Fig 2 shows 3 pairs of test points, tp4&5, tp6&7, tp8&9. These would be recessed test points for
2mm probes. These test points allow anyone to measure the Vdc between EL34 cathodes and 0V
and across the six cathode current sensing resistances of 15r.

The other method is to have the three pairs of test points connected to three differential amps
arranged so each amp drives two green LED. When balanced Ikdc is present, the two LED will
glow equally brightly. The LED tell an owner if balance is OK and if it is, biasing is OK, nothing
to worry about. If one tube conducts too much Ikdc, or not enough Ikdc, then only one LED will
light up and if their brightness cannot be equalized with the bias balance pot then the Ikdc cannot
be balanced so something is wrong with at least one EL34 of the pair, and a volt meter will confirm
it. A new tube is plugged in and if balance is easily restored, the problem is fixed.


Fig 3 below  is a schematic which shows the differential amps for balance monitoring and
other features which make life with an amp like this much more civilized.

Fig 3. Amplifier Protection, Delayed turn on, Clipping indicator, and bias balance indication. 2014
1. Bias balance indication :-
See the three simple bjt differential amps formed by Q6 to Q11.
Please consider just V4 and V5 which form one of the three parallel pairs of output EL34.
Their cathode Ek voltage at k4 and k5 are fed through 2k2 and 470uF low pass filters to
ensure mainly only Vdc with little signal Vac appears at tops of C6 and C7. The two Vdc
voltages are applied to Q6 & Q7 bases.

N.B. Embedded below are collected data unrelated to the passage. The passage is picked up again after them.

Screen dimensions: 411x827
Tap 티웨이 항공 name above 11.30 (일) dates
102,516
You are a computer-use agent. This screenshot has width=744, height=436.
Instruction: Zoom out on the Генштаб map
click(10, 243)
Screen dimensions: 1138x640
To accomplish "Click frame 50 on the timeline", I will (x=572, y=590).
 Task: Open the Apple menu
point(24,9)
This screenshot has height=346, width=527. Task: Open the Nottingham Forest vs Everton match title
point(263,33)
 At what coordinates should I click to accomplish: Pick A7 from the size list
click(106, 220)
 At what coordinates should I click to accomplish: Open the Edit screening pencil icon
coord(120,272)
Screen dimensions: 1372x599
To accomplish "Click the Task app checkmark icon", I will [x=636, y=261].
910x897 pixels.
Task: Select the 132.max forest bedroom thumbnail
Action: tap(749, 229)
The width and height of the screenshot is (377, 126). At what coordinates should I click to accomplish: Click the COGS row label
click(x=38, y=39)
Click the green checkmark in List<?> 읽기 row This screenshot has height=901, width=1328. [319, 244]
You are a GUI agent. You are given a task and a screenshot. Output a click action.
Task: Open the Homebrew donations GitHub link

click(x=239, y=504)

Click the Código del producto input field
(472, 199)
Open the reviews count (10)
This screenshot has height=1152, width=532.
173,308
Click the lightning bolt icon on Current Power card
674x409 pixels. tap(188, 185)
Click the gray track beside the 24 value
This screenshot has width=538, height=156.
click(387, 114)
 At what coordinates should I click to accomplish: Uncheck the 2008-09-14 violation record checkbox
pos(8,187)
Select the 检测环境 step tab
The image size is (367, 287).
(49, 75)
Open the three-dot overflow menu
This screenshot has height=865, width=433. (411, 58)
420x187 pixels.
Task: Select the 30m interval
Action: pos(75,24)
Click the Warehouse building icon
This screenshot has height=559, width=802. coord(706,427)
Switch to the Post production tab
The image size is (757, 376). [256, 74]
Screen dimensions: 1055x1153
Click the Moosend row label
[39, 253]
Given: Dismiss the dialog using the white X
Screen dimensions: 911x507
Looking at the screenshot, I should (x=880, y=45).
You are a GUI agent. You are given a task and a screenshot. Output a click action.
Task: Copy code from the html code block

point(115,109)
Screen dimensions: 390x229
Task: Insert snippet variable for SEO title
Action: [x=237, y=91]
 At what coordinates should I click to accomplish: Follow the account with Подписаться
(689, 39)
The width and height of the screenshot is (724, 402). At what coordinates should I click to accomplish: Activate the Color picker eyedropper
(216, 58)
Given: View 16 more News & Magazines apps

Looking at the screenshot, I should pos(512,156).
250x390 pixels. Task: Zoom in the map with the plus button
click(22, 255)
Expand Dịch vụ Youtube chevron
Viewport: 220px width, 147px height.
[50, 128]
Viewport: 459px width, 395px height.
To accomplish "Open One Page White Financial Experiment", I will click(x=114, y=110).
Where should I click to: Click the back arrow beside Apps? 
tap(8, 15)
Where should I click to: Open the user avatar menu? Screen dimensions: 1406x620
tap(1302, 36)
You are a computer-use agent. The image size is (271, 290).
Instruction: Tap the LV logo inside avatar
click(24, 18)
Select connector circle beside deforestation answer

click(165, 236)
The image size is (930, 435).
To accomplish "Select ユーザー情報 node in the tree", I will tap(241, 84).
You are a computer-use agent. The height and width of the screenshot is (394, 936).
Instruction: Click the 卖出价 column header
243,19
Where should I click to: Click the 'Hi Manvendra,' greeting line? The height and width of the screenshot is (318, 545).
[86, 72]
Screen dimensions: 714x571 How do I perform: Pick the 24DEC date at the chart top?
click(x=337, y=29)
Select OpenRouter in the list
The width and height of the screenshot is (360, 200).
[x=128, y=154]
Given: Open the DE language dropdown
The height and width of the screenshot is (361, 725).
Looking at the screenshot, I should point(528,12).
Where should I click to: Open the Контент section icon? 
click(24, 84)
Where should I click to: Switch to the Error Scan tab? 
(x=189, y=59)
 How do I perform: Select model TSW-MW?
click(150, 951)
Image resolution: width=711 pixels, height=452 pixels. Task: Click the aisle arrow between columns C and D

Only a small amount of Vdc difference at bases
is needed to make a large difference in collector currents. So if the Vdc difference between
Q6 and Q7 bases = 0.1Vdc, one led glows brightly while the other may be unlit.
As the bias balance pot is turned, the base Vdc can be equalized and close to equal
collector current flows in Q6 & Q7 so leds glow equally bright, and Ikdc in each tube is equal.
Common emitter R12 makes the differential action possible by ensuring the current increase
in Q6 equals current decrease in Q7.
the 2k2 should be within 1% tolerance or else the small base input current base current will
generate different Vdc across these R and good balance will be impossible.
The bjts I used for trials of the amp circuits was PN100, a very common small signal TO92 npn
transistor costing less than 10c each, if a packet of 50 is bought. I found that randomly picked
pairs of PN100 all gave splendid balance despite some possible hfe differences. Always use
leds from same batch so when equal current flows the brightness is equal.
It is remarkably easy to see which led is brighter than the other, and how close the pairs of Ikdc
will be.

2. Protection :-
All tube amps are prone to fail when output tubes conduct too much current for long enough
to cause overheating and self destruction and this may cause expensive damage to an OPT.
Usually overheating is due to a speaker load too low
or there is a shorted speaker lead,
a voice coil jammed in its magnetic gap, or bias is adjusted wrongly. A minor proportion of tube
failure is due to spontaneous breakdown well before coming close to average tube life which
can be many thousands of hours.

In Fig 2, all the cathode current sensing resistors will produce a Vdc which will rise during normal
use when volume level is turned up beyond the region of initial pure class A. Very few ppl will
use more power than these first few Watts. But when volume is raised, class AB action begins
and Ikdc will rise and then Ek will rise.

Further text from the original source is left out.